[Stored items]
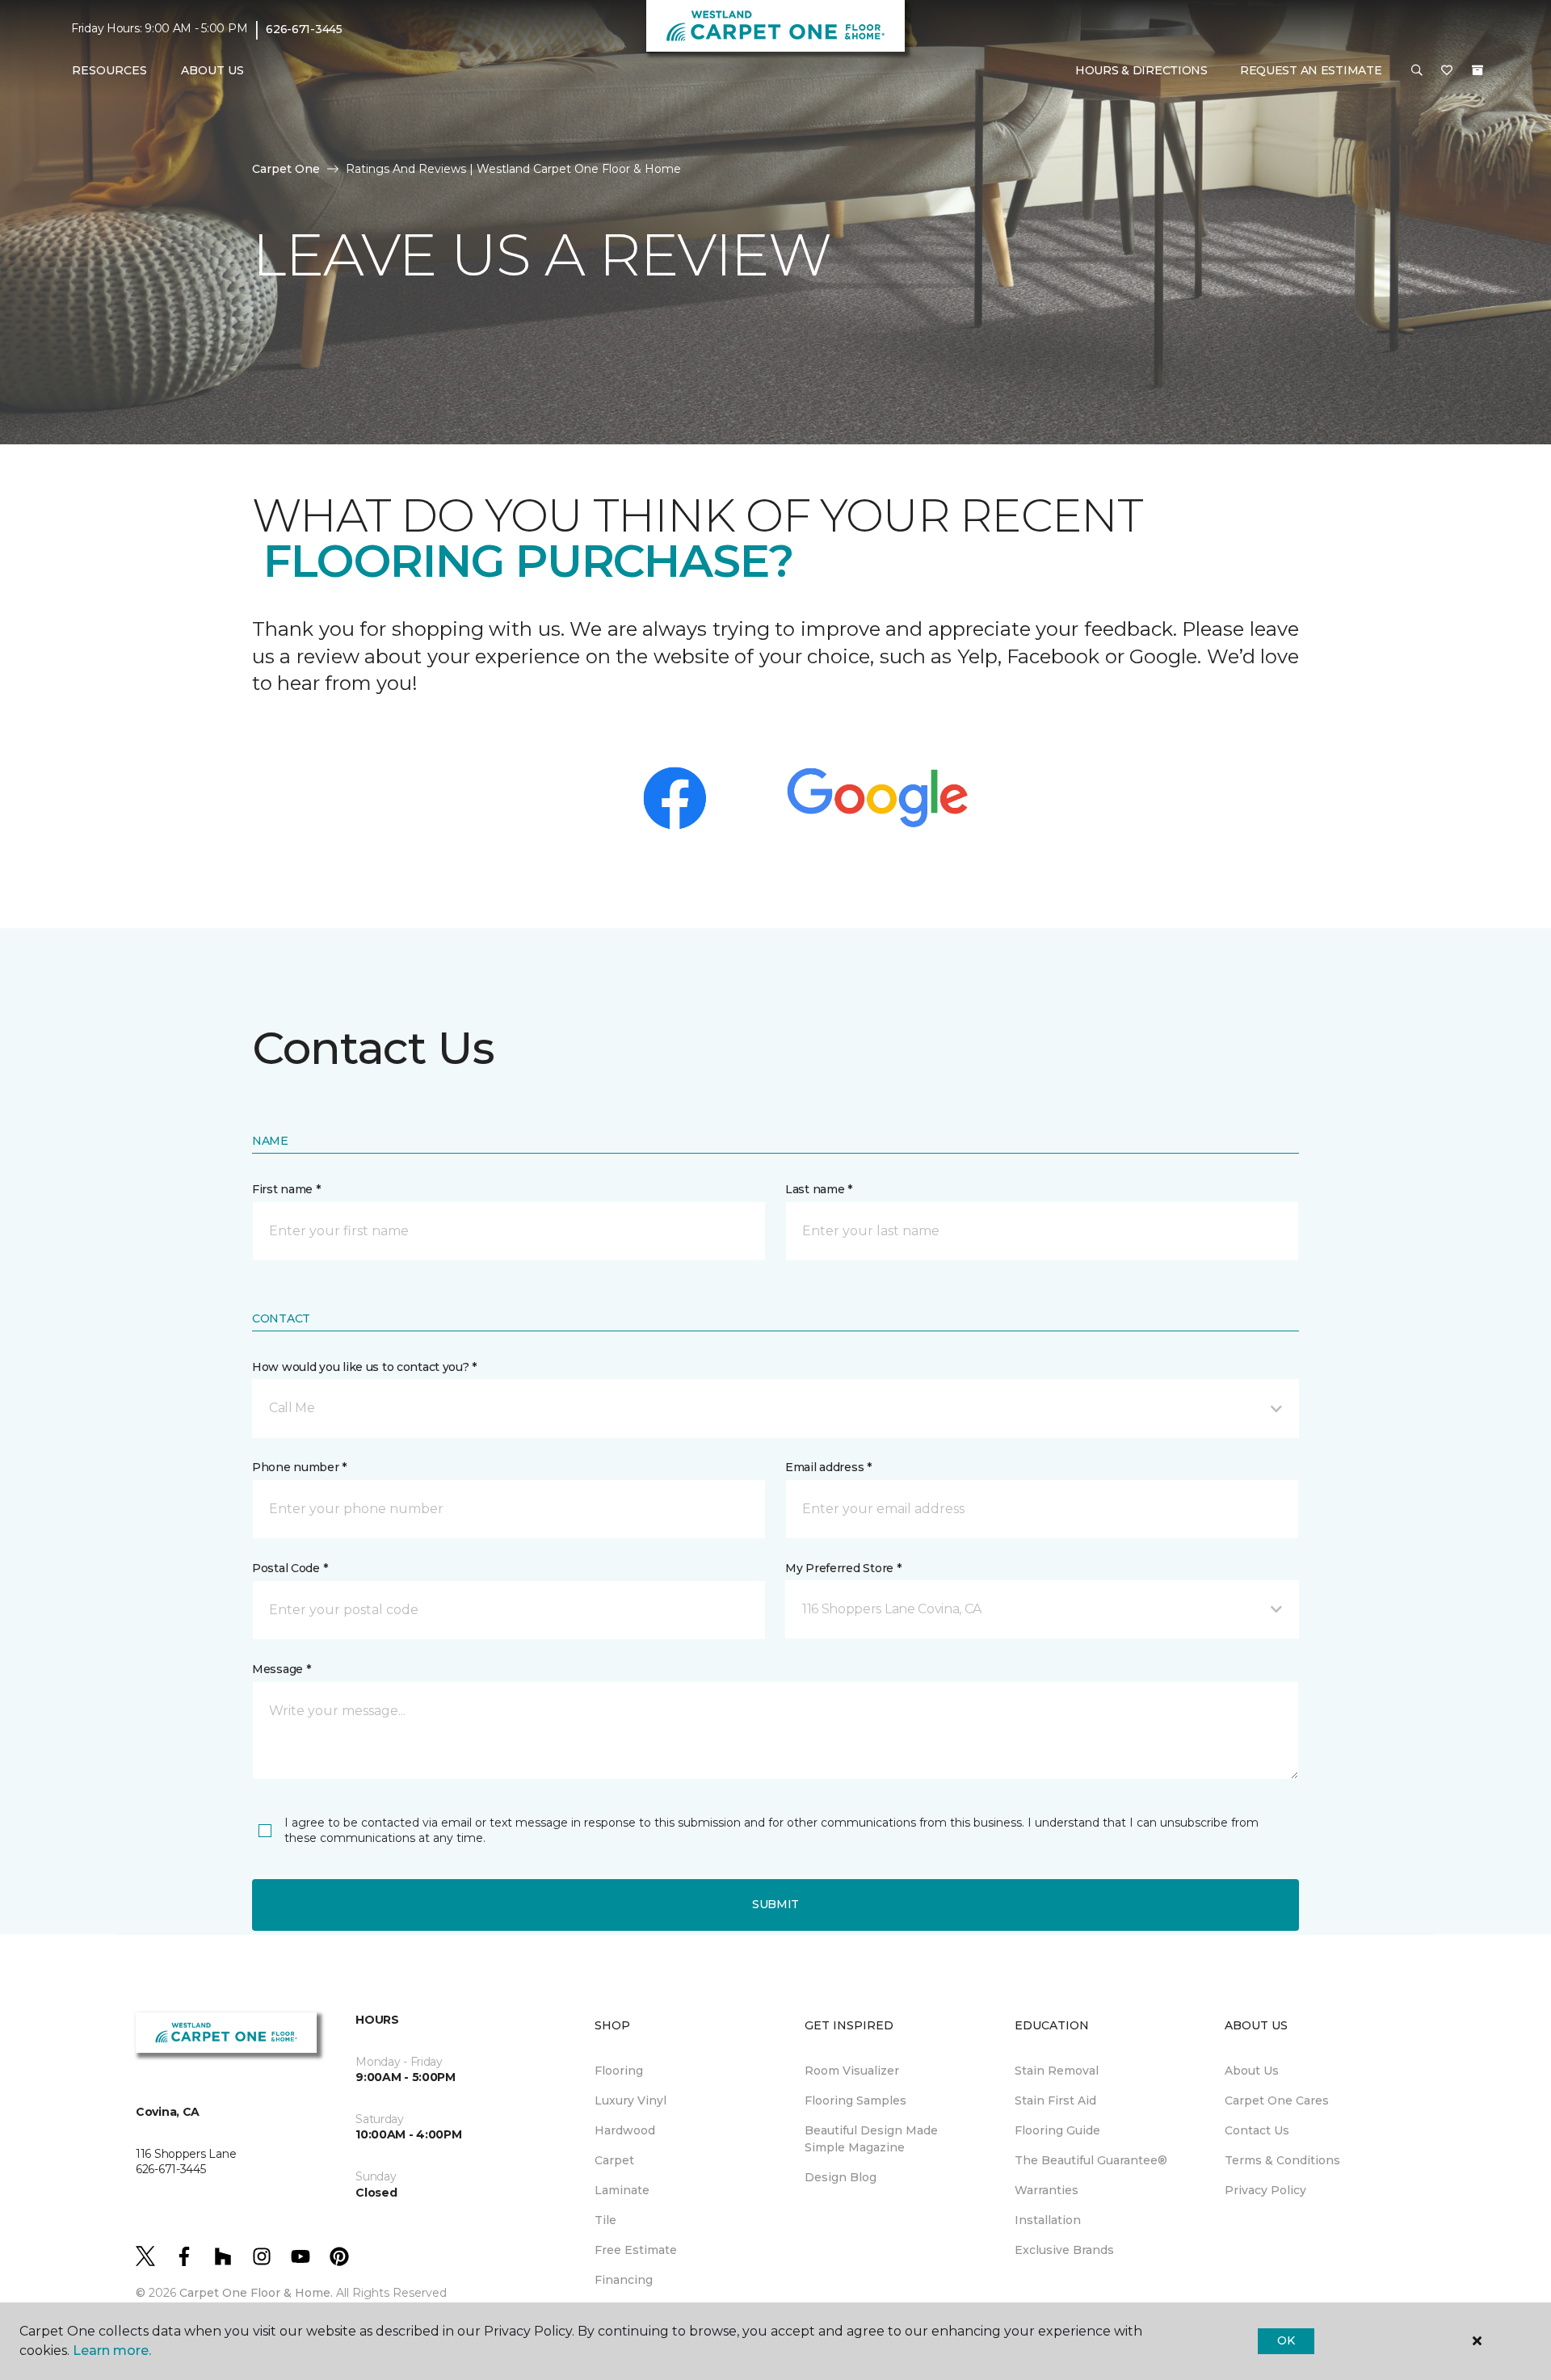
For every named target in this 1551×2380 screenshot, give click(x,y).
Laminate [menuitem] (622, 2190)
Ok (1285, 2340)
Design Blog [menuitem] (840, 2177)
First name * (286, 1189)
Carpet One (286, 169)
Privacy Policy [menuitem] (1265, 2190)
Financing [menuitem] (624, 2280)
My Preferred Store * (843, 1568)
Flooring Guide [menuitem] (1057, 2130)
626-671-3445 (304, 29)
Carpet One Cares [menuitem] (1277, 2100)
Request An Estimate (1311, 70)
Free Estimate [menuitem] (636, 2250)
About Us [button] (212, 70)
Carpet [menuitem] (614, 2160)
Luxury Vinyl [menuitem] (630, 2100)
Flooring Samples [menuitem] (855, 2100)
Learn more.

## [Problem to solve]
The result should be a verbatim copy of the data, free of pictures.

## [Your solution]
For every named target in this 1551×2380 screenshot, give click(x,y).
Laminate [menuitem] (622, 2190)
Ok (1285, 2340)
Design Blog [menuitem] (840, 2177)
First name * (286, 1189)
Carpet One (286, 169)
Privacy Policy [menuitem] (1265, 2190)
Financing [menuitem] (624, 2280)
My Preferred Store * (843, 1568)
Flooring Guide [menuitem] (1057, 2130)
626-671-3445 (304, 29)
Carpet One Cares [menuitem] (1277, 2100)
Request An Estimate (1311, 70)
Free Estimate [menuitem] (636, 2250)
About Us [button] (212, 70)
Carpet [menuitem] (614, 2160)
Luxury Vinyl [menuitem] (630, 2100)
Flooring Samples [menuitem] (855, 2100)
Learn more.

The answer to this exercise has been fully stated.